I wrote a mildly popular blog post a few weeks back about my disdain for extreme couponers, you know people that spend 30+ hours/week searching for, and ultimately buying, a bunch of crap they don’t need. Well, I got an email from a reader, Emily, asking for my thoughts on a popular, new way to game the system. Check it….
I came across this article the other day. It’s essentially about gaming the mint to rack up frequent flier miles at no cost. Being in a position where I could do something like this, I get that creepy gut feeling that it’s wrong. After all, free shipping doesn’t exist, the taxpayers are footing that bill. Where would you stand?
Before I begin dishing out my opinion, I think Emily answered her own question. If you have a creepy gut feeling with anything it can only mean two things…1) Your moral compass says you are doing something naughty or 2) You have very bad diarrhea. Since science says women lack the ability to poop (at least that’s what I like to believe), it’s probably safe to assume Emily would be violating her personal “code of conduct” by taking advantage of this program.
Alright, enough about Emily, what would Ninja do?
I wouldn’t do it. Not because I think people that do are necessarily evil (although some probably are), but simply because I’m lazy. That sounds like a heck of a lot of work for a relatively minor reward. Even if I charged $5,000 worth of US Mint Coins to my Alaska Airlines Credit Card and deposited said coins in to my bank account a few days later, I would have only earned 5,000 miles. Which is only one fifth of the miles I need to earn a free flight. Thanks, but no thanks.

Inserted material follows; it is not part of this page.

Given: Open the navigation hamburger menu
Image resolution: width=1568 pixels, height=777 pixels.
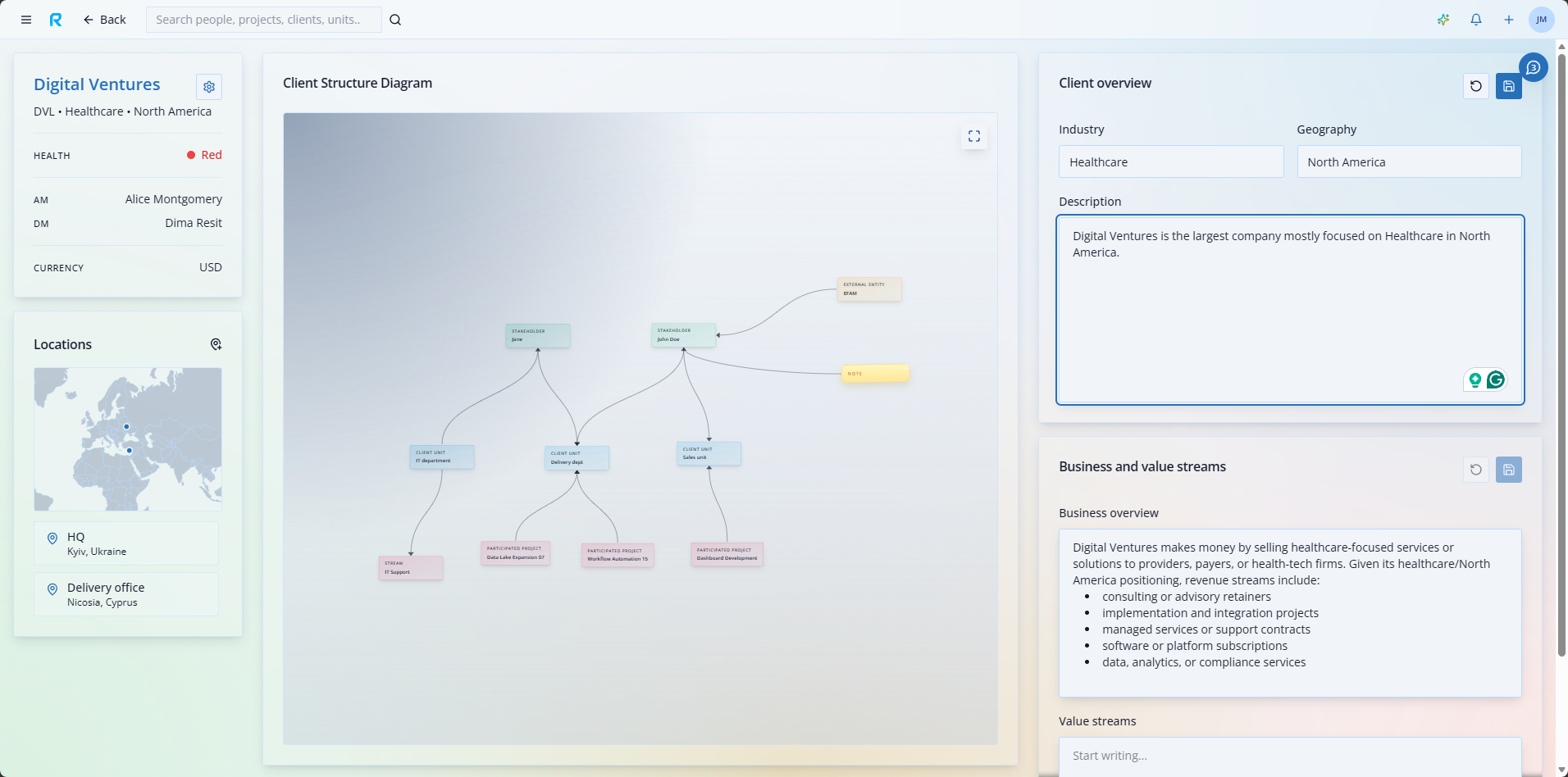Looking at the screenshot, I should pos(25,19).
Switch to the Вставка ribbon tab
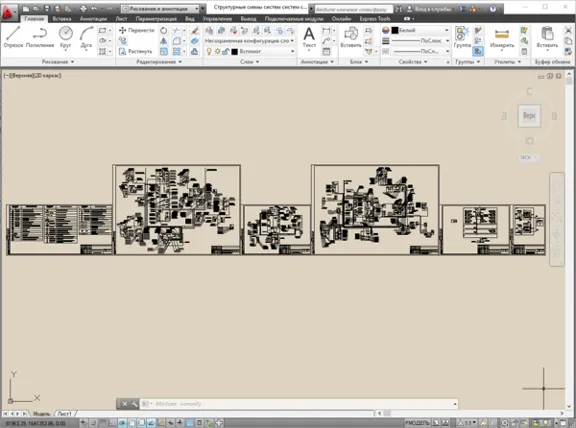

Have you heard of credit card arbitrage? You haven’t? It’s just another way to game the system. A few years back, when interest rates on high-yield savings accounts were between 3 and 4 percent, some people would sign up for 0% interest credit cards that allowed them to take cash advances with minimal (or no fee). They would borrow like $50,000 on this CC and put the cash directly in to their high yield savings account. They would collect interest on that $50K each month, and use some of the principal to pay down the loan over the course of the 0% offer. They could literally end up making about $120/month in interest just by borrowing money against their credit card. Obviously, credit card arbitrage is pretty pointless nowadays seeing that “high interest” accounts are only paying out like 1% interest.
So are there always going to be loopholes and ways to game the system? Absolutely, but that doesn’t mean I plan on taking part in them. Instead, I’d rather focus my attention on the big picture. Things like budgeting, investing, spending, giving, saving, and singing Joan Osborne’s “What if God was one of us”. Who has time to game the system???
What other tricks or loopholes have you heard of or read about? Are extreme couponers and people taking advantage of the US Mint blurring the lines of ethical behavior? What would you do?